Os leilões de Primavera em Nova Iorque voltam a tornar clara a existência de um mercado muito sólido no qual se mantêm as rentabilidades de dois dígitos anuais. Foram quinze dias de euforia nos quais a casa Sotheby’s conseguiu a facturação mais alta dos seus 264 anos de história e só ficaram por vender dez lotes dos 83 que se ofereciam. Os resultados da casa Christie’s ainda foram mais espectaculares nesse aspecto porque apenas três das obras oferecidas ficaram sem comprador.

“Vejam os preços em euros!”, aconselhava o director de uma das sessões a dezenas de coleccionadores europeus que abarrotavam a sala. Apesar disso, foram investidores norte-americanos e milionários árabes que arrecadaram os lotes mais valiosos.

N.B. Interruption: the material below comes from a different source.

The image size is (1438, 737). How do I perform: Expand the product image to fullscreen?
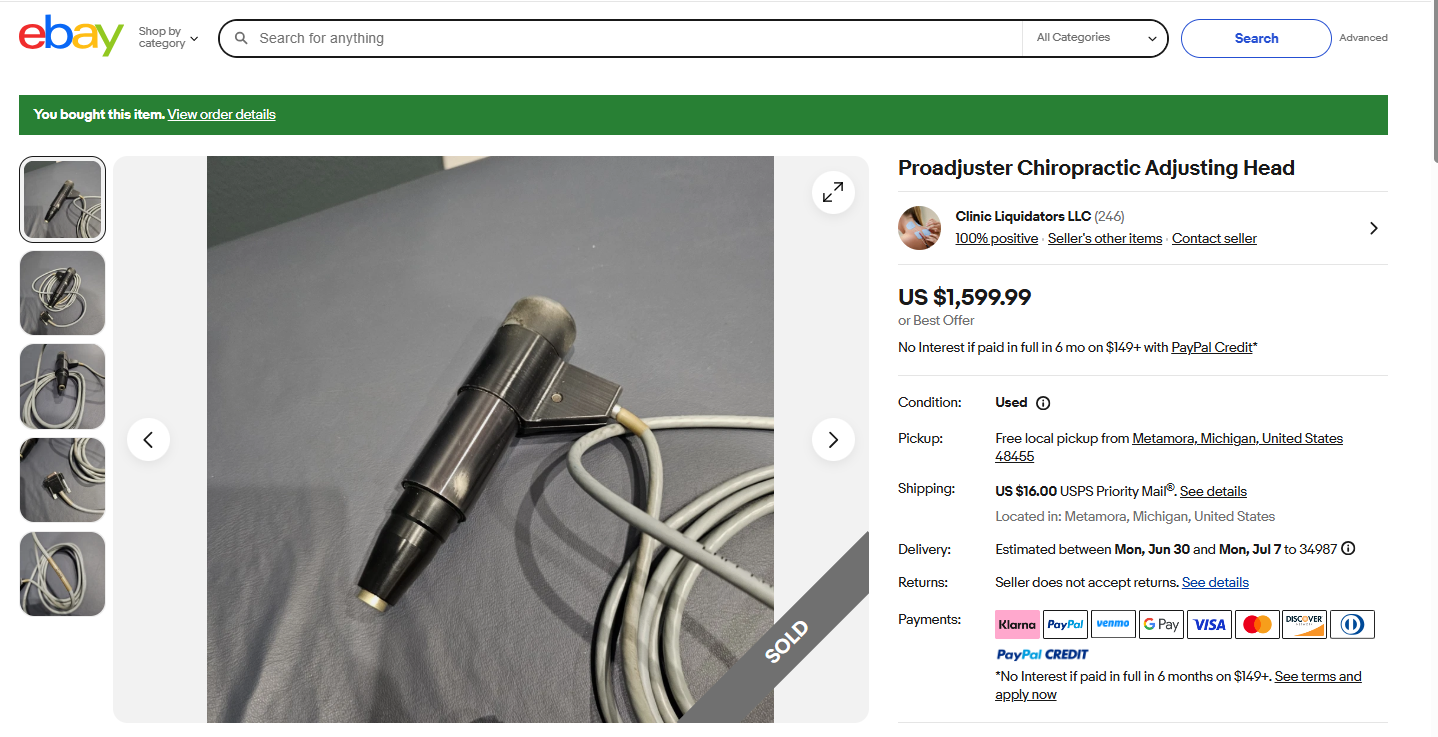coord(833,193)
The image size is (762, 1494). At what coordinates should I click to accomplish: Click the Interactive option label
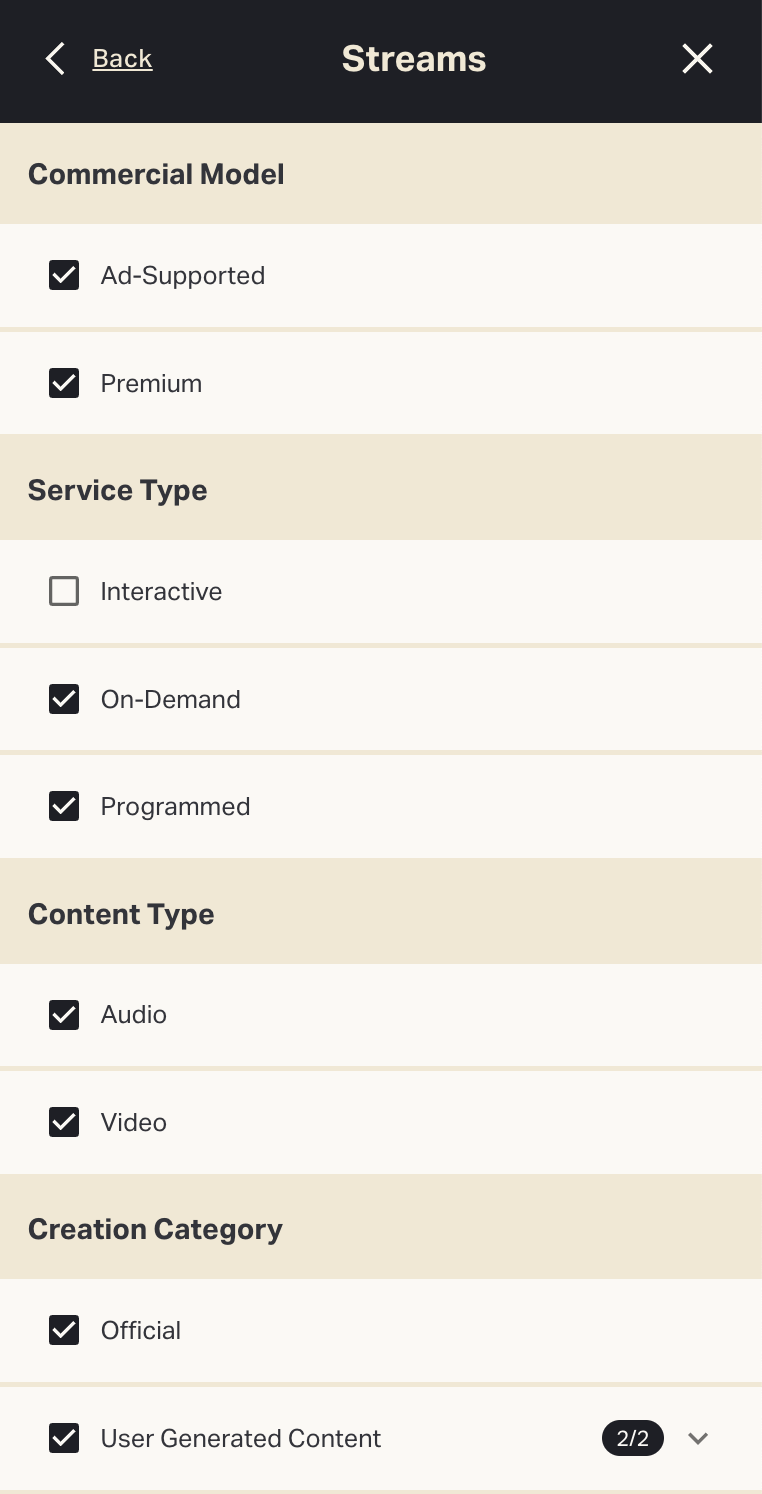click(161, 591)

Christie’s e Sotheby’s, as duas companhias que controlam o grosso do mercado mundial, sabem muito bem o que fazem e por estes dias mostraram as suas cartas com grande clareza: começaram por travar em seco a perigosa tendência a aumentar as taxações das obras e, como reconheceu Brett Gorvy, presidente-adjunto da Christie’s, preparam-se os catálogos “de forma muito cuidadosa, reduzindo o número de lotes à venda e concentrando-nos muito na qualidade das obras”.